Some common ethical principles include honesty, equality, respect for rights, integrity and adherence to the law. While these are all fairly standard ethical principles, their precise applications depend on the setting. For instance, the implications and importance of ethical principles vary greatly between medical and business environments.
There is a very clear set of ethical principles to which all psychologists should aspire, as stated by the American Psychological Association.
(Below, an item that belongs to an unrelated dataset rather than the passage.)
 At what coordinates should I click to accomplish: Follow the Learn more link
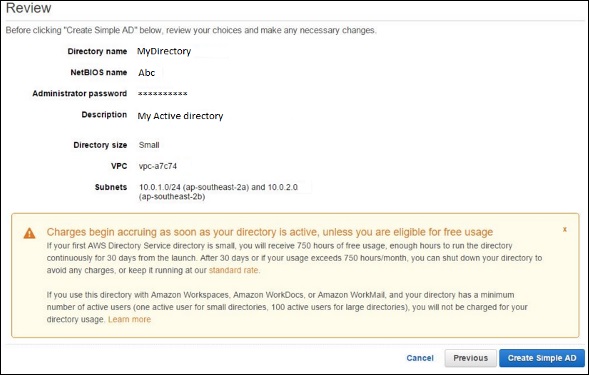(x=129, y=319)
These include:
- Beneficence and Nonmaleficence, which concerns people's welfare and the reduction of harm, whether personal, financial, social, organizational or political
- Fidelity and Responsibility, which stresses the importance of professional transparency and peer-review as a means of ensuring ethical standards are being met
- Justice, or striving to provide equal access to psychology and its benefits, while eliminating discrimination and biases
Four of the most common bioethical principles likewise emphasize justice, subdividing it into:
- Distributive justice, or fair allocation of resources
- Rights-based justice, or consideration for people's rights
- Legal justice, or obeying morally justified laws
In business, ethical principles have traditionally been a little more flexible; however, Michael Josephson of the Josephson Institute argues that they are of the utmost importance for establishing trust and credibility in the marketplace. Among his 12 ethical principles for business executives are promise-keeping, loyalty, caring or compassion, accountability, leadership and commitment to excellence.